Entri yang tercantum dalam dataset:
⁂

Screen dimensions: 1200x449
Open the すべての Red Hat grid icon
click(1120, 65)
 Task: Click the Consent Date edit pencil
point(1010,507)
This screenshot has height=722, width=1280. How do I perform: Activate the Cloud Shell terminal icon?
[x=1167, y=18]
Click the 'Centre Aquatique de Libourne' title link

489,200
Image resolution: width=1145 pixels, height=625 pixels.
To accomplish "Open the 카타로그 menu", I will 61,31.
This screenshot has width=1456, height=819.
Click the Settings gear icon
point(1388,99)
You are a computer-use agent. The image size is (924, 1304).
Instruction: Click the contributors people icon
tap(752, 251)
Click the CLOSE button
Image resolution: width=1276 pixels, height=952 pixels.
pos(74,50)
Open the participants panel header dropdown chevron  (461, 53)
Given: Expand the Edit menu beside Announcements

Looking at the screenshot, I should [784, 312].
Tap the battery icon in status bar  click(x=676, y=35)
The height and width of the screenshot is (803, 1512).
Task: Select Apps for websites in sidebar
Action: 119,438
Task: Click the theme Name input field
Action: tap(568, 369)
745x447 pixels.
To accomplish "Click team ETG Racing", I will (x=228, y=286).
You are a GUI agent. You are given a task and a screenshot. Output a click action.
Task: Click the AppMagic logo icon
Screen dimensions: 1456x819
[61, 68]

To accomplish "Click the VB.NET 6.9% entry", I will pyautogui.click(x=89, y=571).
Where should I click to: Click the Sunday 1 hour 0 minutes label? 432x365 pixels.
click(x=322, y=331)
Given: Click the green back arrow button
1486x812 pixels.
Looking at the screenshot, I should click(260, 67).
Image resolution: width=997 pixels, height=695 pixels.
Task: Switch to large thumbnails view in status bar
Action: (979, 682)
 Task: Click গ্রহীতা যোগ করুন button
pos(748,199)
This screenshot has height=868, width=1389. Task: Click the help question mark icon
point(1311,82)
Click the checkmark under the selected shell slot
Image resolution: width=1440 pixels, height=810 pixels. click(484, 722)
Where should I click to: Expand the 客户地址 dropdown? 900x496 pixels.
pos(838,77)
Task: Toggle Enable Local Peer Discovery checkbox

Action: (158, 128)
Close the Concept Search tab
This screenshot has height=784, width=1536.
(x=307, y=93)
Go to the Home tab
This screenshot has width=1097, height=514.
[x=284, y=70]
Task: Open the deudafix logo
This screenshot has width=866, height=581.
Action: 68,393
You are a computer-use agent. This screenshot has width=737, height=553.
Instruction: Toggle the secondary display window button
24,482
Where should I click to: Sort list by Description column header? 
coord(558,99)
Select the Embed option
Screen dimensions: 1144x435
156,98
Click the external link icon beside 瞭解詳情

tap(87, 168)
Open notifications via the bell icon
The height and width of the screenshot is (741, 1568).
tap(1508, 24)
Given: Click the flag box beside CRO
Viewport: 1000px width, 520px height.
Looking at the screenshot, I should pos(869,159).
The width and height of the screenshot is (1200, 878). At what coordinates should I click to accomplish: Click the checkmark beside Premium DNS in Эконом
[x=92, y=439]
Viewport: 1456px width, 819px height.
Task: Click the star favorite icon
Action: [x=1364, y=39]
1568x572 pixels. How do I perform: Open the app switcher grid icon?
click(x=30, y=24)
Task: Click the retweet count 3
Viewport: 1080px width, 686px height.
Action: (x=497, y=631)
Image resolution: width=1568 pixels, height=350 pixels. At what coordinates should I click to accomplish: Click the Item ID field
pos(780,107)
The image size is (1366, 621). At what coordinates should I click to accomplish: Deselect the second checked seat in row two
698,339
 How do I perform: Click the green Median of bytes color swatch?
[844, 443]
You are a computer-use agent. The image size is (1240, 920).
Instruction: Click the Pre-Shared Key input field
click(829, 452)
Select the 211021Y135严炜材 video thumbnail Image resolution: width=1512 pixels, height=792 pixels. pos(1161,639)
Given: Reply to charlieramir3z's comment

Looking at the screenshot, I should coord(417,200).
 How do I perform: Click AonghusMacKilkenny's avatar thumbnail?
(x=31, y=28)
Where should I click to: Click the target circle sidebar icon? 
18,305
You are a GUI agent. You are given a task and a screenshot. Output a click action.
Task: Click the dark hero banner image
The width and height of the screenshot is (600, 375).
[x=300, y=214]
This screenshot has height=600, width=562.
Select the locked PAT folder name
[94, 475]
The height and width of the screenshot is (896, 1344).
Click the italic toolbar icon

⁂

Perintah: Tukar "Sunday" dengan "Monday" di baris mulai dari yang memuat "will pyautogui.click(x=89, y=571)." sampai dengan baris yang memuat "click(x=322, y=331)", lalu tulis ulang baris-baris itu tanpa perubahan lain.

Hasil Latihan:
To accomplish "Click the VB.NET 6.9% entry", I will pyautogui.click(x=89, y=571).
Where should I click to: Click the Monday 1 hour 0 minutes label? 432x365 pixels.
click(x=322, y=331)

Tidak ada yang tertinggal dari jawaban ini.